Today I am sure for our school children it is even easier to complete term papers with little or no research or study bot2because of the computer. One needs only to type in the subject and we have at our fingertips thousands of articles on every subject known to man. Then its a simple task to just find some that look noteworthy and copy and paste and your done. But unlike those days in the 50’s and 60’s when I had to go to the library and copy by hand the information from the limited number of books on the subject today’s wealth of articles and books makes finding the truth about something an almost insurmountable task.

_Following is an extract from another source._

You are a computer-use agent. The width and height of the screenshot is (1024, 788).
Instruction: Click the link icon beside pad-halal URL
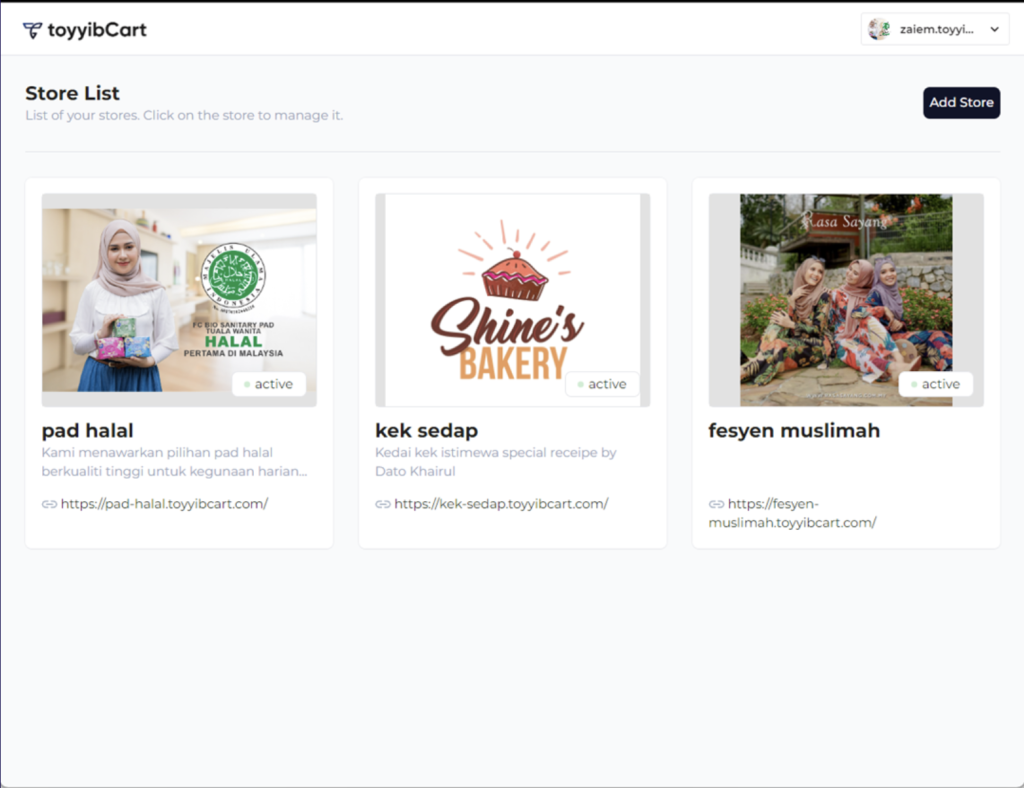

If you were to type in ‘global warming’ like I did into Google’s search engine I got 71,800,000 possible articles on the subject. And though Google has been accused of slanting its searches you would still find millions of articles that were either in support of or in opposition to the reality of global warming. So how does one decide which one is the truth and which one is ‘fake’? A large number of the children of today are for the most part not very discerning and tend to take the easy way out when faced with projects they do not want to do, so it is these still impressionable minds that suffer because there is indeed no one totally reliable source for information.

I have done searches on subjects I knew nothing about like when I decided last year to raise tomato plants. When I did an internet search I was faced with many articles saying this or that would produce the best plants but which one was the definitive answer? For me it was trial and error and my results proved I followed the wrong article. No big deal except when you consider our children being exposed to incorrect ideas or “facts” you realize the seeds of the way they understand life has been planted, and they may grow up looking at the world and its leaders in the wrong frame of mind.

So the next time you do an online search
consider for a moment
that whomever wrote the article
may want you to perceive the world
as they see it
not
as it really is.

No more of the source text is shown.